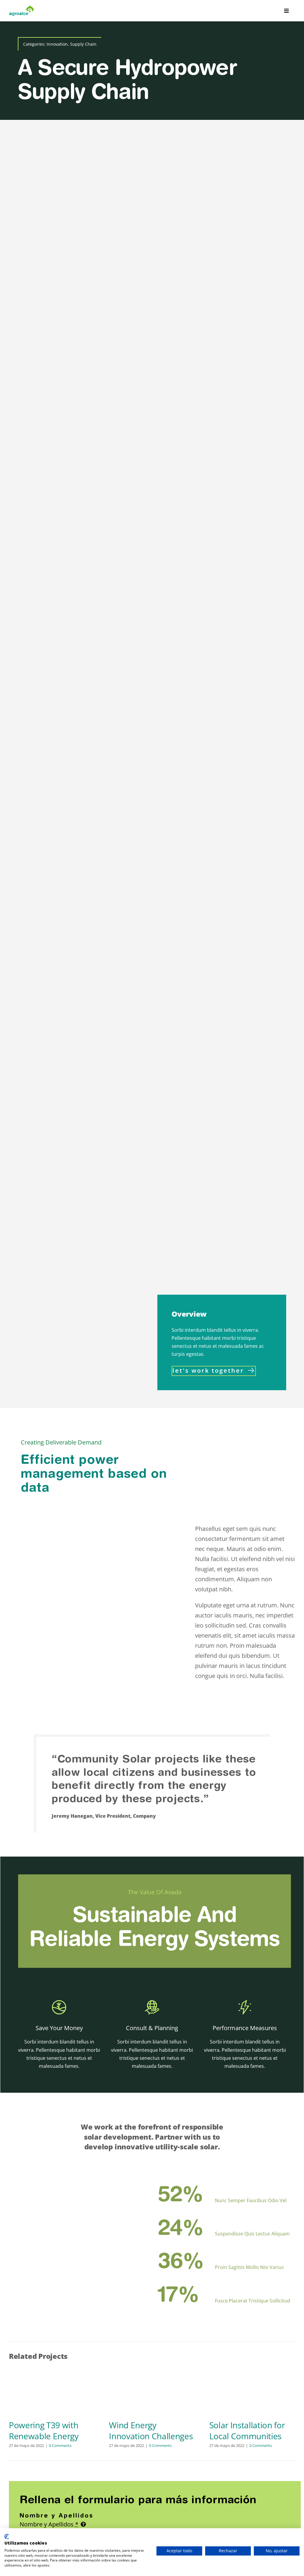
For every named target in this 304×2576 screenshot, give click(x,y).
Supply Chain (83, 44)
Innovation (57, 44)
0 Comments (60, 2445)
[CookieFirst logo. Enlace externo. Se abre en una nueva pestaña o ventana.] (6, 2536)
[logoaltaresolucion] (21, 8)
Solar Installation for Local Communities (247, 2430)
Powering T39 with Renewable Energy (44, 2430)
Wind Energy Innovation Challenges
______________________________
WHAT YOU HAVE TO DO: Using the listing, copy every line where the word "Energy" shows up.

PROBLEM SOLUTION:
Powering T39 with Renewable Energy (44, 2430)
Wind Energy Innovation Challenges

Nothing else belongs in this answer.